Я встретил Лизу на одной из Рубинских вечеринок. Рубин устраивает множество вечеринок. Не похоже, что они нравятся ему самому, но они неизменно круты. Я уже и счёт потерял, сколько раз за эту осень просыпался на пенопластовой панели под рёв античной Рубиновой кофеварки, поблёкшего чудища, увенчанного большим хромированным орлом. Звук отражается от гофрированных металлических стен Рубинской берлоги и неплохо успокаивает: есть кофе, значит, жизнь продолжается.
Впервые я увидел её в Кухонной Зоне. Трудно, вообще-то, назвать это кухней, просто три холодильника, мощная плита и сломанная конвекторная печь, появившаяся вместе с остальным гоми. Впервые я увидел Лизу так: она открыла «пивной» холодильник, из которого падал свет, и я разглядел её скулы и волевую складку рта, но так же заметил блик полиуглерода на её запястье и блестящее, словно отполированное пятно, натёртое экзоскелетом. Слишком пьяный, чтобы осознать всё это, понял лишь — что-то не так, я сделал то, что люди и делают обычно, завидев Лизу, — переключился на «другое кино». Направился к вину, что стояло на стойке рядом с печью. Ни разу не оглянулся.

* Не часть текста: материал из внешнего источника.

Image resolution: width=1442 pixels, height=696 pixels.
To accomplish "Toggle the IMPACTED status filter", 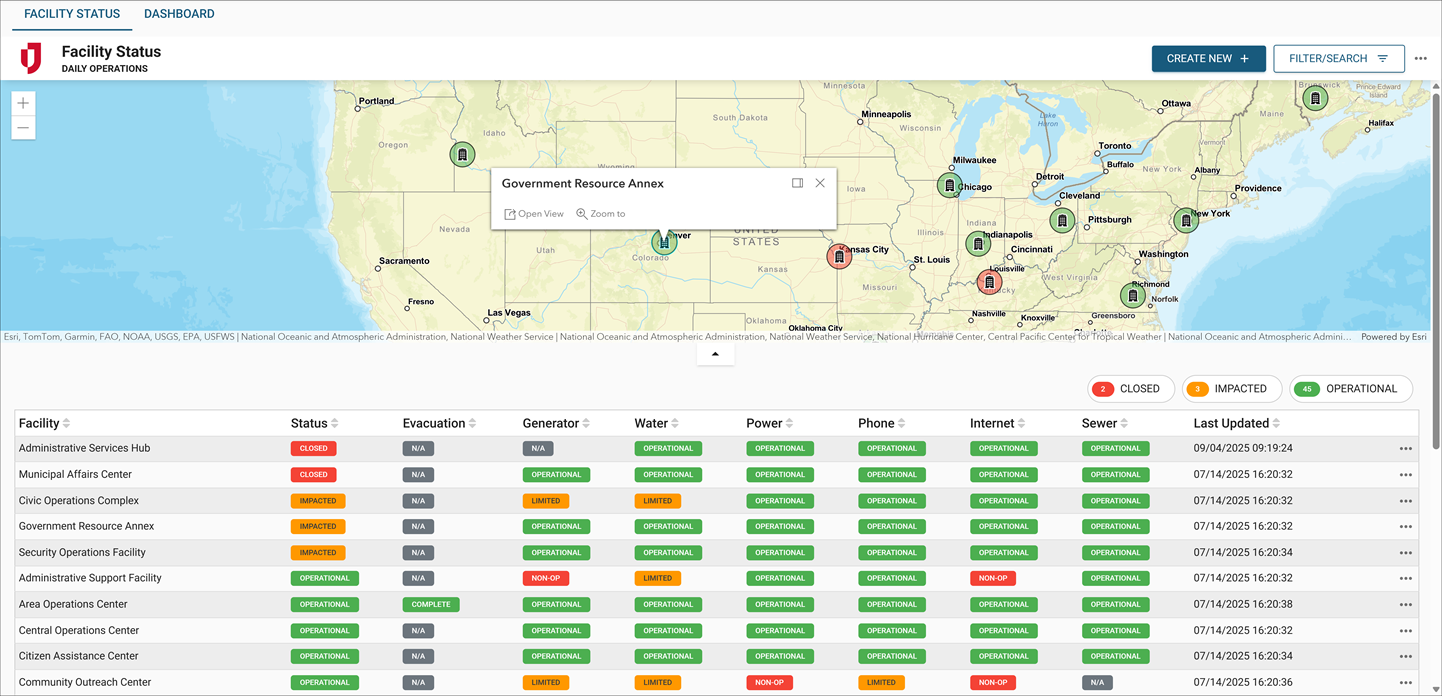I will [1231, 389].
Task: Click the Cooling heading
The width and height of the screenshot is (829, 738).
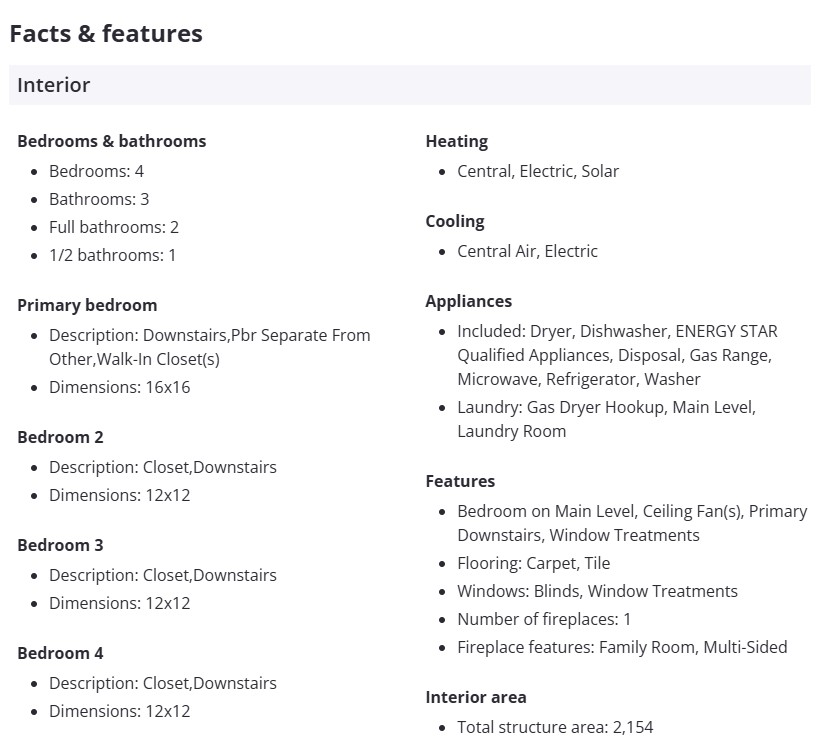Action: click(x=455, y=221)
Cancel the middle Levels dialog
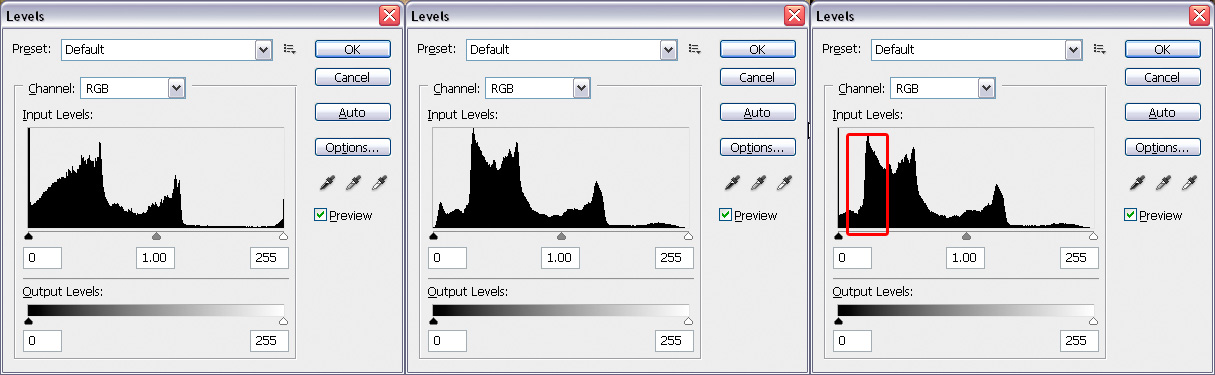This screenshot has width=1215, height=375. pos(757,77)

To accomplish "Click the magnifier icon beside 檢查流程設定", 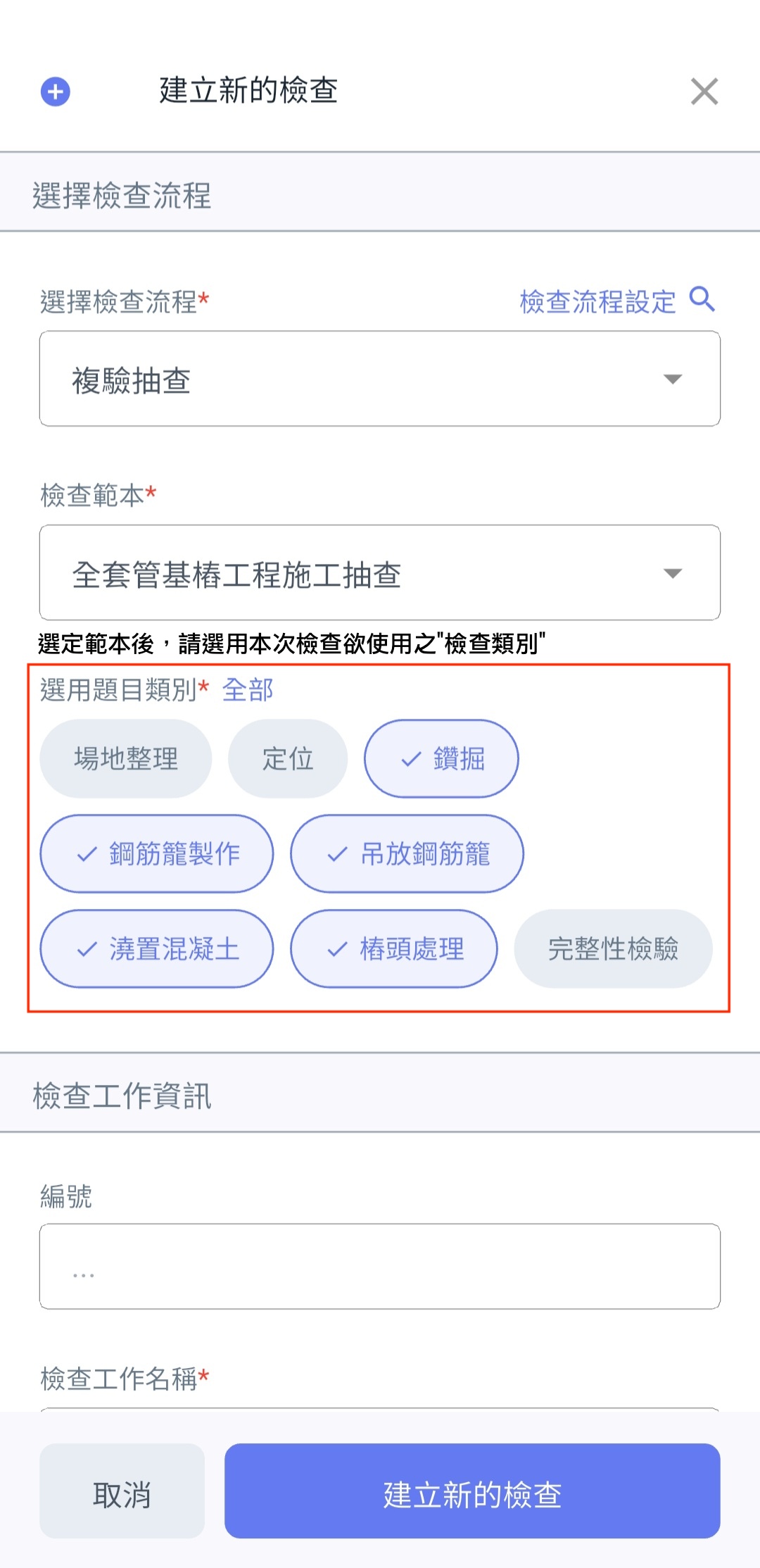I will (702, 299).
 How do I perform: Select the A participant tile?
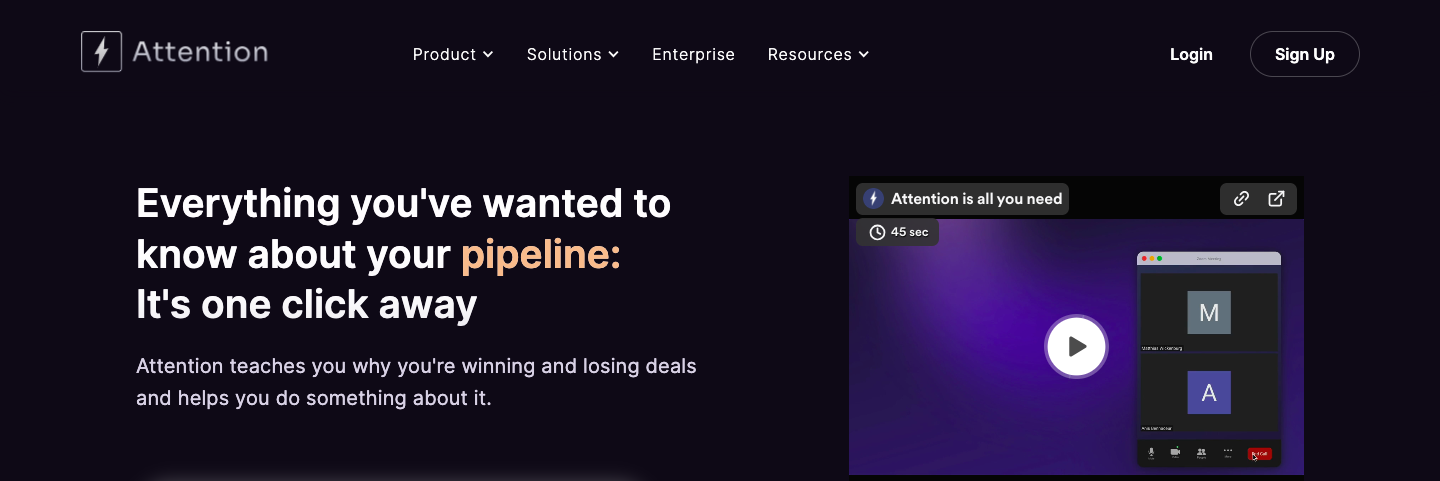click(1209, 393)
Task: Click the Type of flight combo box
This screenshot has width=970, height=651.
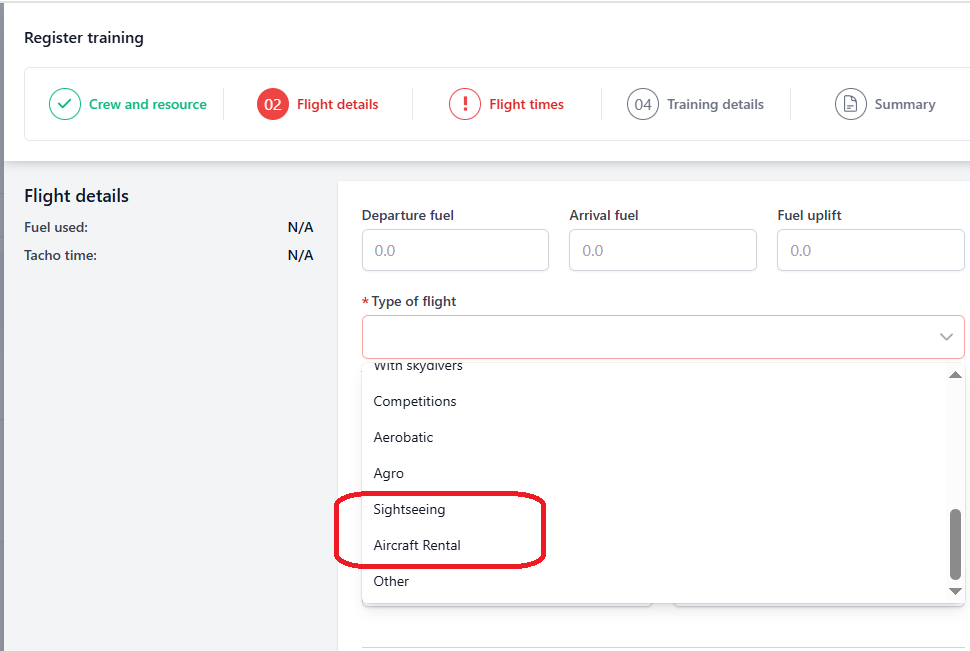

Но она нашла меня сама. Подошла ко мне два часа спустя, будто протекла мимо тел и холмиков хлама с эдакой жутковатой грацией, заложенной в экзоскелете. Я понял это, глядя на её приближение, слишком смущённый, чтобы избежать встречи, чтобы смыться, пробормотав невнятные извинения. Так и стоял, словно прибитый, обняв за талию какую-то незнакомую девицу, пока Лиза не подошла (а вернее — её поднесло с этой фальшивой грацией), и не уставилась прямо на меня. В глазах Лизы играло пламя магика[3], и девица выскользнула из объятий в тихом коммуникативном ужасе, растворилась, а Лиза застыла прямиком напротив меня, поддерживаемая своим, будто тонким карандашом вычерченным протезом. Взглянул ей в глаза, и словно бы услышал плачь её синапсов. Невыносимо высокий визг, будто магик приоткрыл каждый закоулок её мозга.
«Забери меня отсюда», — сказала она, и слова упали, как удар хлыста. Кажется, я кивнул. «Забери меня к себе», и в этом звучала какая-то спокойная боль, и нежность, и поразительная жестокость. И я понял, что никто и никогда не ненавидел меня столь глубоко и всепоглощающе, как ненавидит эта худая маленькая девочка. Ненавидит за то, как я отвернулся, единожды взглянув, у того Рубинского «пивного» холодильника.
И я, если можно так выразиться, сделал одну из тех вещей, объяснить которые невозможно, просто что-то подсказывает тебе — поступить по-другому нельзя:
Пригласил её к себе.
У меня две комнаты в ветхом общежитии на углу Четвёртой и МакДональд, десятый этаж. Лифты обычно работают, и если усесться на ограждение балкона и откинуться назад, держась за угол соседнего здания, можно увидеть вертикальный срез моря и гор.